Selon le document, la bombe était destinée à provoquer des maladies dues aux radiations qui « affaibliraient les unités ennemies du point de vue de la santé et infligeraient des pertes difficiles à expliquer, produisant éventuellement un effet psychologique ». La mort, précise le document, surviendrait « dans un délai de deux à six semaines ».

Les Irakiens ont choisi le zirconium comme source radioactive. Les Irakiens disposaient de quantités de zirconium en raison de son utilisation dans les armes incendiaires. En irradiant des paillettes de zirconium dans le réacteur nucléaire irakien situé à Tuwaitha, les Irakiens ont produit l’isotope radioactif Zirconium 95, dont la demi-vie était de 75,5 jours, ce qui signifie que la bombe devait être utilisée peu de temps après sa fabrication.

L’arme a été testée trois fois en 1987, y compris un test final impliquant deux véritables « bombes sales » larguées par un avion. Les armes ont été un échec, perdant leurs propriétés radioactives peu après la détonation. En fait, il fallait se tenir à moins de trois mètres du point de détonation de la bombe pour absorber une dose mortelle de radiation, ce que la charge explosive de la bombe elle-même rendait inutile. Le projet a été abandonné.

Les résultats irakiens ont été reproduits par Israël qui, entre 2010 et 2014, a effectué 20 essais d’explosion de véritables « bombes sales » dans le désert du Néguev. Les recherches ont montré que les radiations étaient dispersées de telle manière que le danger posé aux humains n’était pas substantiel, concluant que « l’impact principal d’une telle attaque serait psychologique. »
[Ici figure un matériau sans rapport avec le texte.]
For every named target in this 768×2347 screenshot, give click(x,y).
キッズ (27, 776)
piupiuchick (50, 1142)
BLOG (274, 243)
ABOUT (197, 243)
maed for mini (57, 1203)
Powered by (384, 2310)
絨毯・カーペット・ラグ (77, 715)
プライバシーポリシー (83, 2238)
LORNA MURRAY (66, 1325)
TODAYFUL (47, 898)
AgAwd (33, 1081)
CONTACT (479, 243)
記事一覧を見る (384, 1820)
Faux drapeau ou fausse alerte ?

Les Russes prennent au sérieux la menace que représente la possibilité d’une « bombe sale » ukrainienne. Bien que l’histoire des « bombes sales » n’indique pas une menace à l’échelle ou à la portée d’une véritable arme nucléaire, on peut imaginer un scénario du « pire » qui prévoit la possibilité de pertes importantes en vies humaines et en biens matériels en raison des retombées radioactives qu’une telle arme pourrait produire. Un tel résultat serait une catastrophe que la Russie et, vraisemblablement, les alliés occidentaux de l’Ukraine voudraient éviter.

Jusqu’à présent, les allégations russes semblent être tombées dans l’oreille d’un sourd, l’Ukraine les rejetant comme absurdes, et des analystes occidentaux non affiliés à un gouvernement renversant la vapeur, accusant la Russie de préparer une attaque sous faux drapeau contre l’Ukraine en utilisant une « bombe sale » de sa propre fabrication.
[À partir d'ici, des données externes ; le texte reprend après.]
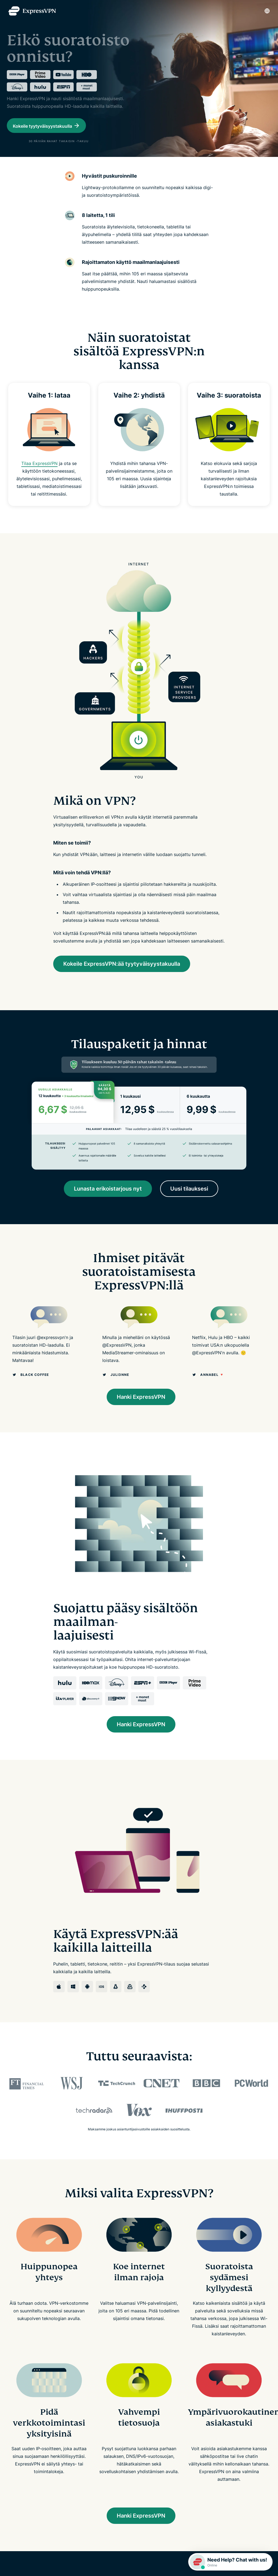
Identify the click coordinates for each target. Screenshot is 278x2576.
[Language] (267, 10)
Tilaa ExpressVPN (39, 487)
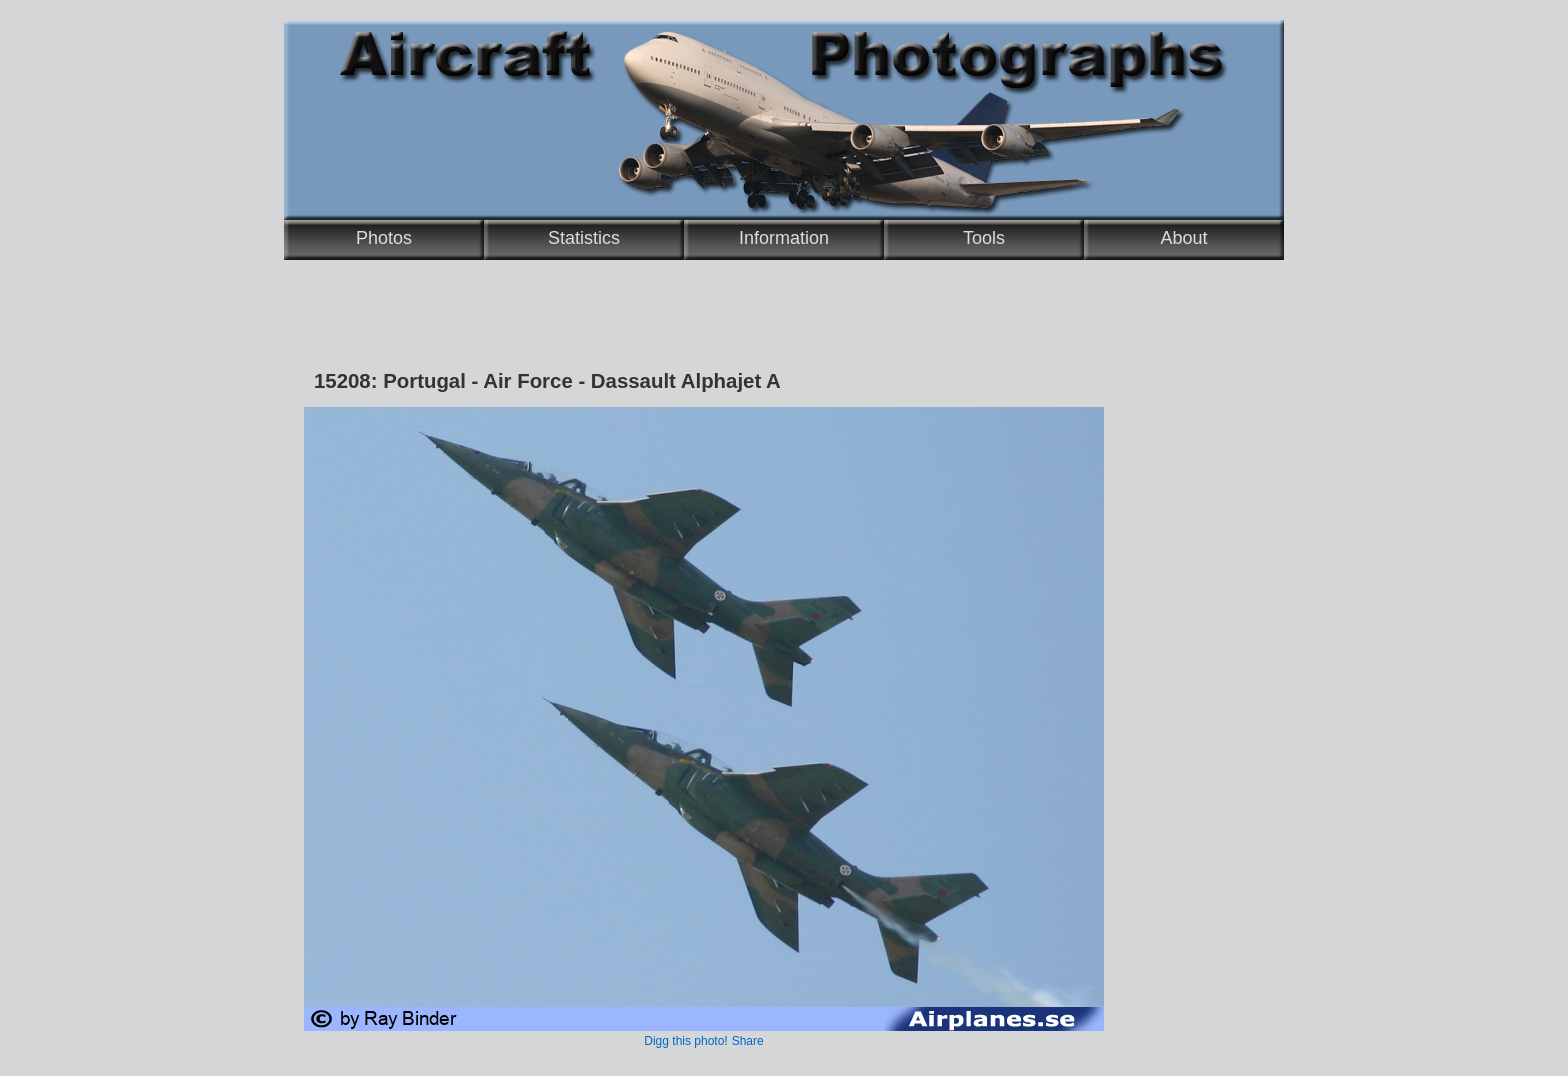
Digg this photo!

Mais la réalité est que la Russie prend très au sérieux ses relations entre militaires de haut rang et ses homologues occidentaux, étant donné le rôle que ces contacts jouent dans le type de coopération en matière de déconfliction qui empêche les incidents de faible ampleur de dégénérer en guerre. La possibilité que la Russie corrompe délibérément ce canal de communication par de la désinformation est hautement improbable. La Russie semble être légitimement préoccupée par la possibilité que l’Ukraine fabrique et utilise une « bombe sale », à tel point qu’elle a pris l’initiative sans précédent de contacter plusieurs hauts responsables de la défense occidentale pour empêcher qu’un tel événement ne se produise.

Si, à la fin de la journée, les appels téléphoniques appropriés sont passés par l’Occident et que l’Ukraine fait marche arrière, alors la Russie aura réussi. Et s’il s’avère que les informations russes sont erronées, l’effort n’aura pas été vain. Toutefois, si la Russie a raison et que l’Ukraine non seulement se prépare à utiliser une « bombe sale », mais en fait exploser une, et que l’Occident n’a rien fait pour l’en empêcher, alors la Russie sera reconnue pour avoir donné à l’Occident un avertissement approprié.
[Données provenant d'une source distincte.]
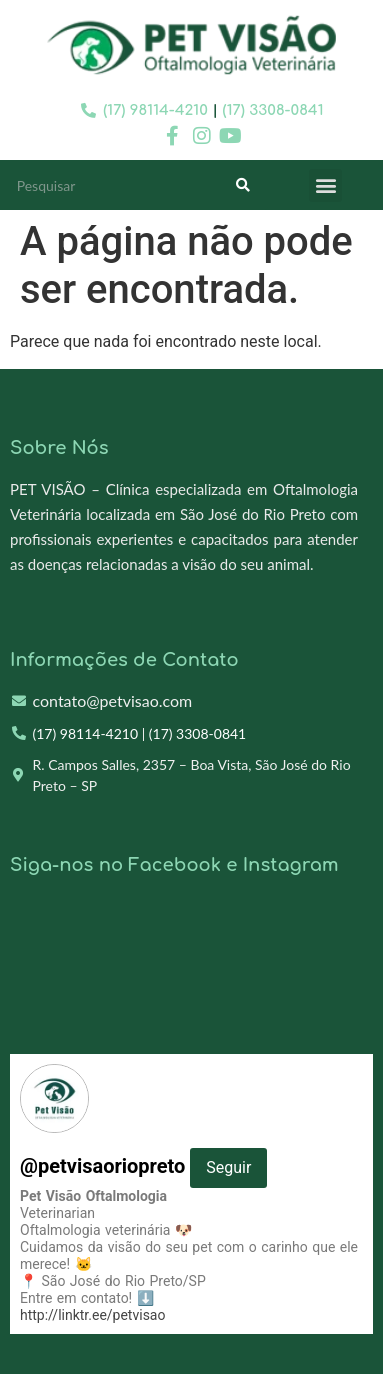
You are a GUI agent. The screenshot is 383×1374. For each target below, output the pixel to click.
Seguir (228, 1167)
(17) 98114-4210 (155, 110)
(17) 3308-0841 (273, 110)
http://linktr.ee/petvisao (92, 1315)
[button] (325, 185)
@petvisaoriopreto (143, 1166)
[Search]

Scott Ritter est un ancien officier de renseignement du corps des Marines des États-Unis qui a servi dans l’ancienne Union soviétique pour la mise en œuvre des traités de contrôle des armements, dans le golfe Persique pendant l’opération Tempête du désert et en Irak pour superviser le désarmement des ADM. Son dernier livre est Disarmament in the Time of Perestroika, publié par Clarity Press.